EXERCISE OBJECTIVE:
Nothing but the lines from the line with "[Golivedeal] (71, 19)" through the end of the data is to be copied, and each is to be copied exactly.

-- Opening Marker --

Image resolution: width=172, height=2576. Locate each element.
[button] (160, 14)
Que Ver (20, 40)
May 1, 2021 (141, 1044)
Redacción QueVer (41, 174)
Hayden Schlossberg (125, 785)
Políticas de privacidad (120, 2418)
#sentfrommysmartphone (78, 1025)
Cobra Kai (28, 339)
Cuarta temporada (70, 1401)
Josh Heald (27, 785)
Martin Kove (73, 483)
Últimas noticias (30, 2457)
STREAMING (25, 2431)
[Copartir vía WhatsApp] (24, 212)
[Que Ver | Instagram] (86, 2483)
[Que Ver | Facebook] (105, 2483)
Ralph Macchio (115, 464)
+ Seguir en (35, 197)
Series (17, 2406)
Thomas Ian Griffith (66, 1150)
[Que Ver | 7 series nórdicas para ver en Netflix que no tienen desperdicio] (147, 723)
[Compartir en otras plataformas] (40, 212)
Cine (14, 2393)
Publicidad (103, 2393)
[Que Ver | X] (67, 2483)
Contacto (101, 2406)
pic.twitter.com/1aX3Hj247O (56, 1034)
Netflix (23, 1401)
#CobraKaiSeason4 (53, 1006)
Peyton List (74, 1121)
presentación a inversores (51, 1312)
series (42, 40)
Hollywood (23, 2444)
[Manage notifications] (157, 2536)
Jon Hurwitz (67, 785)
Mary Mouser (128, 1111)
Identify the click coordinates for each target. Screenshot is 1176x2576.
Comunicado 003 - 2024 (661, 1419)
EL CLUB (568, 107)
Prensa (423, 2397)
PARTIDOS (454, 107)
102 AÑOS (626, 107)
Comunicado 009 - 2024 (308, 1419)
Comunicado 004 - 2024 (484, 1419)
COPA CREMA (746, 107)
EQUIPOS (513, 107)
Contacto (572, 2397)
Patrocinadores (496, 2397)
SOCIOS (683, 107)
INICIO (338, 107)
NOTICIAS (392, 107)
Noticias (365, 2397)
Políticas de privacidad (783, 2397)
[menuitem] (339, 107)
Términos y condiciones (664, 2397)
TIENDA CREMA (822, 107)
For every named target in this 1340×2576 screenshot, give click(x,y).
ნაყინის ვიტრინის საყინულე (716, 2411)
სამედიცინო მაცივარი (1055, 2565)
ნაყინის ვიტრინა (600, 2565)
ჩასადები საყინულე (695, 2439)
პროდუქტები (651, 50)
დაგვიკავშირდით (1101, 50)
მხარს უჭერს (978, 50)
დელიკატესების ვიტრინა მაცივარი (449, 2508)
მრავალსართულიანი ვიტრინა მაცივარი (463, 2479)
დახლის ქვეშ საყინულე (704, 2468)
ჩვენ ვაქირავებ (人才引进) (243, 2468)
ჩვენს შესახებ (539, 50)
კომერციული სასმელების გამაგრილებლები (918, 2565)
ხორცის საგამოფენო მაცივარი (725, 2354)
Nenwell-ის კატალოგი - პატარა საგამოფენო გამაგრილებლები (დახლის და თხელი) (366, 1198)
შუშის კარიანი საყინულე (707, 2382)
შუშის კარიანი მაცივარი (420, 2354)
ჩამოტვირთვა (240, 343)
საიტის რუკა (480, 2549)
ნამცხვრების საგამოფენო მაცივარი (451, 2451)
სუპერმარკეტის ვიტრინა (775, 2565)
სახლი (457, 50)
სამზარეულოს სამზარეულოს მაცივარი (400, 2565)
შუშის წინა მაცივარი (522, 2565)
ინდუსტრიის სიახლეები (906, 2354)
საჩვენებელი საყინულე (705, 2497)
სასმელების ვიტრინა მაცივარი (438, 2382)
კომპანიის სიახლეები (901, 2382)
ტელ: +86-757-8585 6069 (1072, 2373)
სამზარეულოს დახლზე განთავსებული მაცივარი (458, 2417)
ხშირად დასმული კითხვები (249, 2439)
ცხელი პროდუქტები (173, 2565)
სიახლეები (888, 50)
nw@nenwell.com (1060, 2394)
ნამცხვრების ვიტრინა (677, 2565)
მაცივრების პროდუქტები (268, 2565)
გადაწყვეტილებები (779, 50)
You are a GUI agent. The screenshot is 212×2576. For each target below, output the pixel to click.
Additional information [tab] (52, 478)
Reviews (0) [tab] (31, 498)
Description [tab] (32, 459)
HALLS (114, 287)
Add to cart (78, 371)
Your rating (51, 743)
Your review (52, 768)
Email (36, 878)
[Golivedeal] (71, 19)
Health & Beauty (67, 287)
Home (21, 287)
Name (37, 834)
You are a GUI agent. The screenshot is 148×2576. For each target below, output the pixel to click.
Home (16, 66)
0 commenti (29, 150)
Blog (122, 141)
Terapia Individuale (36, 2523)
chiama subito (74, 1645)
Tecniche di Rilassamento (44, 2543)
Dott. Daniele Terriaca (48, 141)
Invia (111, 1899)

-- Closing Marker --

ANSWER SPACE:
[Golivedeal] (71, 19)
Health & Beauty (67, 287)
Home (21, 287)
Name (37, 834)
You are a GUI agent. The screenshot is 148×2576. For each target below, output the pixel to click.
Home (16, 66)
0 commenti (29, 150)
Blog (122, 141)
Terapia Individuale (36, 2523)
chiama subito (74, 1645)
Tecniche di Rilassamento (44, 2543)
Dott. Daniele Terriaca (48, 141)
Invia (111, 1899)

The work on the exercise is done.